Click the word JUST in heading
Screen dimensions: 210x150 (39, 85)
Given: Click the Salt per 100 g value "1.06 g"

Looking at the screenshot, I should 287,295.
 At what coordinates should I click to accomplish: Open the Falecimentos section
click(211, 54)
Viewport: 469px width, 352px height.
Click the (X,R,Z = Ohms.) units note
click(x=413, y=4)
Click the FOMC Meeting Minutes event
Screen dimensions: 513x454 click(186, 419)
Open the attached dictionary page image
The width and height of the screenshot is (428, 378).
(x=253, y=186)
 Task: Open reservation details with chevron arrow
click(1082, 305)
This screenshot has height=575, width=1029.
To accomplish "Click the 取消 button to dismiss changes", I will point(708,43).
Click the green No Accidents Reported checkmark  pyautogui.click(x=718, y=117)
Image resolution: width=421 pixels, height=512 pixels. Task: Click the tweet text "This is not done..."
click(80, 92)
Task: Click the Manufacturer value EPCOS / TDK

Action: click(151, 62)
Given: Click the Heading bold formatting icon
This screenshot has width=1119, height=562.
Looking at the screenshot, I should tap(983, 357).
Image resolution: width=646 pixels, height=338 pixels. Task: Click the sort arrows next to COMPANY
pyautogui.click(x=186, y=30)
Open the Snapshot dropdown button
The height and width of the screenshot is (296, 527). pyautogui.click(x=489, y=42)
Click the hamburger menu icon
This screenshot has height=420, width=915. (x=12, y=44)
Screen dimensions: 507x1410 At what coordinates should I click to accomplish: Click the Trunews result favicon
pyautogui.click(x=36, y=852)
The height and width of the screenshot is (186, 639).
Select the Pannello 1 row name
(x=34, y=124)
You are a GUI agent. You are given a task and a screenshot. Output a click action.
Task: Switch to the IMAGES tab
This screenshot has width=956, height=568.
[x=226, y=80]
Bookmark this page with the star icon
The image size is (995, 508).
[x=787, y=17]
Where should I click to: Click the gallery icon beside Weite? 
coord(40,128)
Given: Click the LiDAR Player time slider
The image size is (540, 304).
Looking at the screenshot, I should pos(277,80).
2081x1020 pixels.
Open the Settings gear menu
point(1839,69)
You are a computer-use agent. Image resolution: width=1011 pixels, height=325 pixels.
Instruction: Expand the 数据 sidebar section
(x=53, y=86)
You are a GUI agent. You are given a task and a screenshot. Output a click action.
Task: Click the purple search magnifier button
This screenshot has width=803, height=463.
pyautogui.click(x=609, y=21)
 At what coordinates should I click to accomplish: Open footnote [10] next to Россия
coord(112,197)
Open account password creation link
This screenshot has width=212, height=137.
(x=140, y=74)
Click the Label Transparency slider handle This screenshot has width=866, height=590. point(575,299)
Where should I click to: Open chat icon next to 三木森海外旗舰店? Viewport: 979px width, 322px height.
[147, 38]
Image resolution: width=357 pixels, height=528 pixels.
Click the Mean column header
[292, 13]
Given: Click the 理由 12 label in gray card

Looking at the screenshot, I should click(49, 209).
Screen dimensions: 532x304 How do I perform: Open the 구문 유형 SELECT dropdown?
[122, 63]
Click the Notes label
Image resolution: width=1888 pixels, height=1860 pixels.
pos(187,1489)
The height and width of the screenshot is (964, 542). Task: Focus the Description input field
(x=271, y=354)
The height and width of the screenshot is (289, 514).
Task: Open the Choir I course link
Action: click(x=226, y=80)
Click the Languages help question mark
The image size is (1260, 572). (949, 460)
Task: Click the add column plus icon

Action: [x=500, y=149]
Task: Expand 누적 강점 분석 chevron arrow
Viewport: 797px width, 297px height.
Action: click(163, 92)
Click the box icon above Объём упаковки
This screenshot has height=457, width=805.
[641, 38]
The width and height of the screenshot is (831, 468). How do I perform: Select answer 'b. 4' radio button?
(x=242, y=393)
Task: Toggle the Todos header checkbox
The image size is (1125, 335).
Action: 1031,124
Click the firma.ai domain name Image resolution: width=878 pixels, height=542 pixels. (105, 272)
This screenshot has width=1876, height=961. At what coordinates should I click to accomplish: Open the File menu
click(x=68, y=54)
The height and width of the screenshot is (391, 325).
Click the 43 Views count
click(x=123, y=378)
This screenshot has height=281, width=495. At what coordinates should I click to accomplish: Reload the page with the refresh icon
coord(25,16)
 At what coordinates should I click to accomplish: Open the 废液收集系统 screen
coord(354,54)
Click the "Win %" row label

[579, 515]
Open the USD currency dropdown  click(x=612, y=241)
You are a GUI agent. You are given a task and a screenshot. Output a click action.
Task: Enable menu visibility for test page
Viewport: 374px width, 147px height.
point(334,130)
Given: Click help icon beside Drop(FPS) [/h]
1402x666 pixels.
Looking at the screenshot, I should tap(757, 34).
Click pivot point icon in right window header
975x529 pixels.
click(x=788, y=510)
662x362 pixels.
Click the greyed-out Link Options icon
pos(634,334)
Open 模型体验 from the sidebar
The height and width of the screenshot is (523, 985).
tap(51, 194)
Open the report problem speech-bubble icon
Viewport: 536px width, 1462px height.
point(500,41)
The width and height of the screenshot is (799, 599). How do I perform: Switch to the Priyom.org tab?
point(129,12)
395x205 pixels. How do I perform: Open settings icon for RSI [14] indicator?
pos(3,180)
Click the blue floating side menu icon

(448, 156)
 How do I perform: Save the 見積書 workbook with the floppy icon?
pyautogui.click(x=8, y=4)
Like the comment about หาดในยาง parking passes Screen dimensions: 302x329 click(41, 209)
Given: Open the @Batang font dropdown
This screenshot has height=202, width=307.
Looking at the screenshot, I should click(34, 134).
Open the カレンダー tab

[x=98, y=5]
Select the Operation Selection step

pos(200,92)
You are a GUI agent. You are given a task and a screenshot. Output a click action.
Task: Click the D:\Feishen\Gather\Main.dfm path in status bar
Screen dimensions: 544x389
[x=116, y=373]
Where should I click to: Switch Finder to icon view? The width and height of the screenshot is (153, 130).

The problem
Take each record above and return it verbatim.

Task result
Click the word JUST in heading
Screen dimensions: 210x150 (39, 85)
Given: Click the Salt per 100 g value "1.06 g"

Looking at the screenshot, I should 287,295.
 At what coordinates should I click to accomplish: Open the Falecimentos section
click(211, 54)
Viewport: 469px width, 352px height.
Click the (X,R,Z = Ohms.) units note
click(x=413, y=4)
Click the FOMC Meeting Minutes event
Screen dimensions: 513x454 click(186, 419)
Open the attached dictionary page image
The width and height of the screenshot is (428, 378).
(x=253, y=186)
 Task: Open reservation details with chevron arrow
click(1082, 305)
This screenshot has height=575, width=1029.
To accomplish "Click the 取消 button to dismiss changes", I will point(708,43).
Click the green No Accidents Reported checkmark  pyautogui.click(x=718, y=117)
Image resolution: width=421 pixels, height=512 pixels. Task: Click the tweet text "This is not done..."
click(80, 92)
Task: Click the Manufacturer value EPCOS / TDK

Action: click(151, 62)
Given: Click the Heading bold formatting icon
This screenshot has width=1119, height=562.
Looking at the screenshot, I should tap(983, 357).
Image resolution: width=646 pixels, height=338 pixels. Task: Click the sort arrows next to COMPANY
pyautogui.click(x=186, y=30)
Open the Snapshot dropdown button
The height and width of the screenshot is (296, 527). pyautogui.click(x=489, y=42)
Click the hamburger menu icon
This screenshot has height=420, width=915. (x=12, y=44)
Screen dimensions: 507x1410 At what coordinates should I click to accomplish: Click the Trunews result favicon
pyautogui.click(x=36, y=852)
The height and width of the screenshot is (186, 639).
Select the Pannello 1 row name
(x=34, y=124)
You are a GUI agent. You are given a task and a screenshot. Output a click action.
Task: Switch to the IMAGES tab
This screenshot has width=956, height=568.
[x=226, y=80]
Bookmark this page with the star icon
The image size is (995, 508).
[x=787, y=17]
Where should I click to: Click the gallery icon beside Weite? 
coord(40,128)
Given: Click the LiDAR Player time slider
The image size is (540, 304).
Looking at the screenshot, I should pos(277,80).
2081x1020 pixels.
Open the Settings gear menu
point(1839,69)
You are a computer-use agent. Image resolution: width=1011 pixels, height=325 pixels.
Instruction: Expand the 数据 sidebar section
(x=53, y=86)
You are a GUI agent. You are given a task and a screenshot. Output a click action.
Task: Click the purple search magnifier button
This screenshot has width=803, height=463.
pyautogui.click(x=609, y=21)
 At what coordinates should I click to accomplish: Open footnote [10] next to Россия
coord(112,197)
Open account password creation link
This screenshot has width=212, height=137.
(x=140, y=74)
Click the Label Transparency slider handle This screenshot has width=866, height=590. point(575,299)
Where should I click to: Open chat icon next to 三木森海外旗舰店? Viewport: 979px width, 322px height.
[147, 38]
Image resolution: width=357 pixels, height=528 pixels.
Click the Mean column header
[292, 13]
Given: Click the 理由 12 label in gray card

Looking at the screenshot, I should click(49, 209).
Screen dimensions: 532x304 How do I perform: Open the 구문 유형 SELECT dropdown?
[122, 63]
Click the Notes label
Image resolution: width=1888 pixels, height=1860 pixels.
pos(187,1489)
The height and width of the screenshot is (964, 542). Task: Focus the Description input field
(x=271, y=354)
The height and width of the screenshot is (289, 514).
Task: Open the Choir I course link
Action: click(x=226, y=80)
Click the Languages help question mark
The image size is (1260, 572). (949, 460)
Task: Click the add column plus icon

Action: [x=500, y=149]
Task: Expand 누적 강점 분석 chevron arrow
Viewport: 797px width, 297px height.
Action: click(163, 92)
Click the box icon above Объём упаковки
This screenshot has height=457, width=805.
[641, 38]
The width and height of the screenshot is (831, 468). How do I perform: Select answer 'b. 4' radio button?
(x=242, y=393)
Task: Toggle the Todos header checkbox
The image size is (1125, 335).
Action: 1031,124
Click the firma.ai domain name Image resolution: width=878 pixels, height=542 pixels. (105, 272)
This screenshot has width=1876, height=961. At what coordinates should I click to accomplish: Open the File menu
click(x=68, y=54)
The height and width of the screenshot is (391, 325).
Click the 43 Views count
click(x=123, y=378)
This screenshot has height=281, width=495. At what coordinates should I click to accomplish: Reload the page with the refresh icon
coord(25,16)
 At what coordinates should I click to accomplish: Open the 废液收集系统 screen
coord(354,54)
Click the "Win %" row label

[579, 515]
Open the USD currency dropdown  click(x=612, y=241)
You are a GUI agent. You are given a task and a screenshot. Output a click action.
Task: Enable menu visibility for test page
Viewport: 374px width, 147px height.
point(334,130)
Given: Click help icon beside Drop(FPS) [/h]
1402x666 pixels.
Looking at the screenshot, I should tap(757, 34).
Click pivot point icon in right window header
975x529 pixels.
click(x=788, y=510)
662x362 pixels.
Click the greyed-out Link Options icon
pos(634,334)
Open 模型体验 from the sidebar
The height and width of the screenshot is (523, 985).
tap(51, 194)
Open the report problem speech-bubble icon
Viewport: 536px width, 1462px height.
point(500,41)
The width and height of the screenshot is (799, 599). How do I perform: Switch to the Priyom.org tab?
point(129,12)
395x205 pixels. How do I perform: Open settings icon for RSI [14] indicator?
pos(3,180)
Click the blue floating side menu icon

(448, 156)
 How do I perform: Save the 見積書 workbook with the floppy icon?
pyautogui.click(x=8, y=4)
Like the comment about หาดในยาง parking passes Screen dimensions: 302x329 click(41, 209)
Given: Open the @Batang font dropdown
This screenshot has height=202, width=307.
Looking at the screenshot, I should click(34, 134).
Open the カレンダー tab

[x=98, y=5]
Select the Operation Selection step

pos(200,92)
You are a GUI agent. You are given a task and a screenshot. Output a click action.
Task: Click the D:\Feishen\Gather\Main.dfm path in status bar
Screen dimensions: 544x389
[x=116, y=373]
Where should I click to: Switch Finder to icon view? The width and height of the screenshot is (153, 130).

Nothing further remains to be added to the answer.